*Directions for this task*:
Copy every one of the items below word for word, line by line, with nothing changed or left out.

+ + + + + + +

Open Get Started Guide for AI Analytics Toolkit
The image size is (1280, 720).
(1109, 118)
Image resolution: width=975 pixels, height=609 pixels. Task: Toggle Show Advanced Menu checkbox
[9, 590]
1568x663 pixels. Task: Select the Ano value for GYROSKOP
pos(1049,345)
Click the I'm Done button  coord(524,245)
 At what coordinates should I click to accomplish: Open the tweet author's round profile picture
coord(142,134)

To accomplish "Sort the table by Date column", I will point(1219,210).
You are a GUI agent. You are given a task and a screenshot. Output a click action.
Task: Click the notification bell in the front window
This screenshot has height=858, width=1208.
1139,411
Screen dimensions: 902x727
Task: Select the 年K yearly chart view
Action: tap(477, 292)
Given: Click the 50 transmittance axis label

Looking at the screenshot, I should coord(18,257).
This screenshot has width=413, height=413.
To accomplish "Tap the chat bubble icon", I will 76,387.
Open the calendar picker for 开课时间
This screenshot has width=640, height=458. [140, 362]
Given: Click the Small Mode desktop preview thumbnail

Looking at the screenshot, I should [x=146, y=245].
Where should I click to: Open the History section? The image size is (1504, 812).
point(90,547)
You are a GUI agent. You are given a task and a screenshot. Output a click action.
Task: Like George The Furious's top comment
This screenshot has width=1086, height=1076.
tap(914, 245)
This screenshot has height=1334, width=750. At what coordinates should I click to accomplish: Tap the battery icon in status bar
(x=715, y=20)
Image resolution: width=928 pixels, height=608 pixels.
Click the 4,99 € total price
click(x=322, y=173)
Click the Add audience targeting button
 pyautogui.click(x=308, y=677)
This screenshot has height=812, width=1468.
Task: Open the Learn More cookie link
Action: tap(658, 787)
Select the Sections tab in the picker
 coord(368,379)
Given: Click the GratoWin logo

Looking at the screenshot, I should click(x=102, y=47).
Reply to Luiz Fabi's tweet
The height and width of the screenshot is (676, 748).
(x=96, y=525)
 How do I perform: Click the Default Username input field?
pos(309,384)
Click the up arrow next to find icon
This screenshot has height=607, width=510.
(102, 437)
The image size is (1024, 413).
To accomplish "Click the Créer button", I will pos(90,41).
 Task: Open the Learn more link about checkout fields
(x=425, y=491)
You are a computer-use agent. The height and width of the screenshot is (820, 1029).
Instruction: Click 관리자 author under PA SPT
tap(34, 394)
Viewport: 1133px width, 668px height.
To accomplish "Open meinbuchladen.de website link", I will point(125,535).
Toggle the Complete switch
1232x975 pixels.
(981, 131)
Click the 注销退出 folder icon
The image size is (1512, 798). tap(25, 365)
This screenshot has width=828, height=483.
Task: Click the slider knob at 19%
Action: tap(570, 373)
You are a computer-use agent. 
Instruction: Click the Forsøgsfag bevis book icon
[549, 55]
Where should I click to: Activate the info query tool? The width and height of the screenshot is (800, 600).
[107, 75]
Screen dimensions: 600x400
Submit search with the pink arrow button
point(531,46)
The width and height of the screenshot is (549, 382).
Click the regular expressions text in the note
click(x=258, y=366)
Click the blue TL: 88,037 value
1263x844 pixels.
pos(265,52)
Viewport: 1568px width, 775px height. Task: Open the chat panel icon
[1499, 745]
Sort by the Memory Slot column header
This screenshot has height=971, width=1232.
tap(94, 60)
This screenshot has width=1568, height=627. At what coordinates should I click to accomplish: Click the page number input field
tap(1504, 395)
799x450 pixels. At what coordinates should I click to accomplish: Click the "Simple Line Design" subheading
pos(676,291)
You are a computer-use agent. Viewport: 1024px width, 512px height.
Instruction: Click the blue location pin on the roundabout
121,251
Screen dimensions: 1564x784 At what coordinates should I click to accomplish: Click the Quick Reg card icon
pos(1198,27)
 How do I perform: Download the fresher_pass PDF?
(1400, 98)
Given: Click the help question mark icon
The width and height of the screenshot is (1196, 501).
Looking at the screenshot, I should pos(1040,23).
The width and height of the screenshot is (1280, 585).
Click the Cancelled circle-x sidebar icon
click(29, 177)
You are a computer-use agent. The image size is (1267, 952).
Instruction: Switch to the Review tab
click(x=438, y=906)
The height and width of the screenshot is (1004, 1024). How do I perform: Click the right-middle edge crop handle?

+ + + + + + +

*Expected answer*:
Open Get Started Guide for AI Analytics Toolkit
The image size is (1280, 720).
(1109, 118)
Image resolution: width=975 pixels, height=609 pixels. Task: Toggle Show Advanced Menu checkbox
[9, 590]
1568x663 pixels. Task: Select the Ano value for GYROSKOP
pos(1049,345)
Click the I'm Done button  coord(524,245)
 At what coordinates should I click to accomplish: Open the tweet author's round profile picture
coord(142,134)

To accomplish "Sort the table by Date column", I will point(1219,210).
You are a GUI agent. You are given a task and a screenshot. Output a click action.
Task: Click the notification bell in the front window
This screenshot has height=858, width=1208.
1139,411
Screen dimensions: 902x727
Task: Select the 年K yearly chart view
Action: tap(477, 292)
Given: Click the 50 transmittance axis label

Looking at the screenshot, I should coord(18,257).
This screenshot has width=413, height=413.
To accomplish "Tap the chat bubble icon", I will 76,387.
Open the calendar picker for 开课时间
This screenshot has width=640, height=458. [140, 362]
Given: Click the Small Mode desktop preview thumbnail

Looking at the screenshot, I should [x=146, y=245].
Where should I click to: Open the History section? The image size is (1504, 812).
point(90,547)
You are a GUI agent. You are given a task and a screenshot. Output a click action.
Task: Like George The Furious's top comment
This screenshot has width=1086, height=1076.
tap(914, 245)
This screenshot has height=1334, width=750. At what coordinates should I click to accomplish: Tap the battery icon in status bar
(x=715, y=20)
Image resolution: width=928 pixels, height=608 pixels.
Click the 4,99 € total price
click(x=322, y=173)
Click the Add audience targeting button
 pyautogui.click(x=308, y=677)
This screenshot has height=812, width=1468.
Task: Open the Learn More cookie link
Action: tap(658, 787)
Select the Sections tab in the picker
 coord(368,379)
Given: Click the GratoWin logo

Looking at the screenshot, I should click(x=102, y=47).
Reply to Luiz Fabi's tweet
The height and width of the screenshot is (676, 748).
(x=96, y=525)
 How do I perform: Click the Default Username input field?
pos(309,384)
Click the up arrow next to find icon
This screenshot has height=607, width=510.
(102, 437)
The image size is (1024, 413).
To accomplish "Click the Créer button", I will pos(90,41).
 Task: Open the Learn more link about checkout fields
(x=425, y=491)
You are a computer-use agent. The height and width of the screenshot is (820, 1029).
Instruction: Click 관리자 author under PA SPT
tap(34, 394)
Viewport: 1133px width, 668px height.
To accomplish "Open meinbuchladen.de website link", I will point(125,535).
Toggle the Complete switch
1232x975 pixels.
(981, 131)
Click the 注销退出 folder icon
The image size is (1512, 798). tap(25, 365)
This screenshot has width=828, height=483.
Task: Click the slider knob at 19%
Action: tap(570, 373)
You are a computer-use agent. 
Instruction: Click the Forsøgsfag bevis book icon
[549, 55]
Where should I click to: Activate the info query tool? The width and height of the screenshot is (800, 600).
[107, 75]
Screen dimensions: 600x400
Submit search with the pink arrow button
point(531,46)
The width and height of the screenshot is (549, 382).
Click the regular expressions text in the note
click(x=258, y=366)
Click the blue TL: 88,037 value
1263x844 pixels.
pos(265,52)
Viewport: 1568px width, 775px height. Task: Open the chat panel icon
[1499, 745]
Sort by the Memory Slot column header
This screenshot has height=971, width=1232.
tap(94, 60)
This screenshot has width=1568, height=627. At what coordinates should I click to accomplish: Click the page number input field
tap(1504, 395)
799x450 pixels. At what coordinates should I click to accomplish: Click the "Simple Line Design" subheading
pos(676,291)
You are a computer-use agent. Viewport: 1024px width, 512px height.
Instruction: Click the blue location pin on the roundabout
121,251
Screen dimensions: 1564x784 At what coordinates should I click to accomplish: Click the Quick Reg card icon
pos(1198,27)
 How do I perform: Download the fresher_pass PDF?
(1400, 98)
Given: Click the help question mark icon
The width and height of the screenshot is (1196, 501).
Looking at the screenshot, I should pos(1040,23).
The width and height of the screenshot is (1280, 585).
Click the Cancelled circle-x sidebar icon
click(29, 177)
You are a computer-use agent. The image size is (1267, 952).
Instruction: Switch to the Review tab
click(x=438, y=906)
The height and width of the screenshot is (1004, 1024). How do I perform: Click the right-middle edge crop handle?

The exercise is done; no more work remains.